DeepSeek Model Deployment Guide#
LightLLM supports various deployment solutions for DeepSeek models, including DeepSeek-R1, DeepSeek-V2, DeepSeek-V3, etc. This document provides detailed information on various deployment modes and configuration solutions.
Deployment Mode Overview#
LightLLM supports the following deployment modes:
Single node TP Mode: Deploy using tensor parallelism on a single node
Single node EP Mode: Deploy using expert parallelism on a single node
Multi-node TP Mode: Use tensor parallelism across multiple nodes
Multi-node EP Mode: Use expert parallelism across multiple nodes
PD disaggregation Mode: Separate prefill and decode deployment
Multi PD Master Mode: Support multiple PD Master nodes
1. Single node Deployment Solutions#
1.1 Single node TP Mode (Tensor Parallel)#
Suitable for deploying DeepSeek-R1 model on a single H200 node.
Launch Command:
# H200 Single node DeepSeek-R1 TP Mode
LOADWORKER=18 python -m lightllm.server.api_server --port 8088 \
--model_dir /path/DeepSeek-R1 \
--tp 8 \
--enable_fa3
Parameter Description: - LOADWORKER=18: Model loading thread count, improves loading speed - –tp 8: Tensor parallelism, using 8 GPUs - –enable_fa3: Enable Flash Attention 3.0 - –port 8088: Service port
1.2 Single node DP + EP Mode (Data Parallel + Expert Parallel)#
Suitable for expert parallelism deployment of MoE models like DeepSeek-V2/V3.

- **Recorded data**

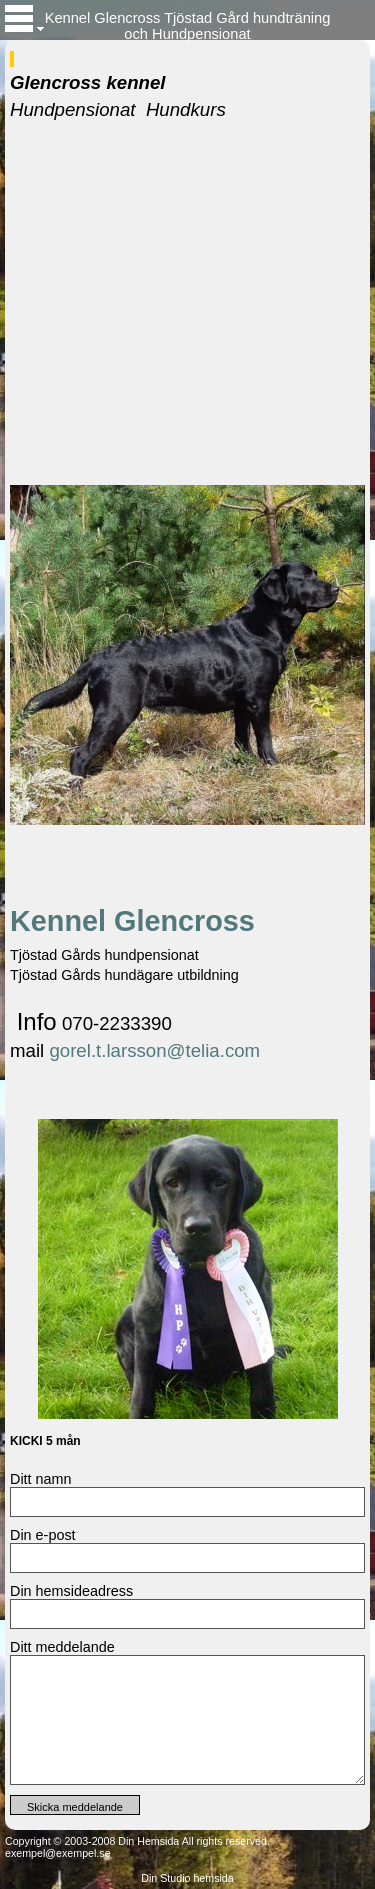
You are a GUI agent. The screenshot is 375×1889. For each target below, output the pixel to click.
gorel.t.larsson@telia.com (154, 1050)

- **What is needed**
Please say whether each statement below agrees with the DeepSeek deployment guide. Answer yes or no, and quote the words from the guide that settle it.
(a) The single node TP launch command spreads the model across 8 GPUs.
(b) PD disaggregation mode runs prefill and decode together in one deployment.
(c) The single node TP launch command serves on port 8080.

- **Complete answer**
(a) Yes: "Tensor parallelism, using 8 GPUs"
(b) No: "Separate prefill and decode deployment"
(c) No: "--port 8088"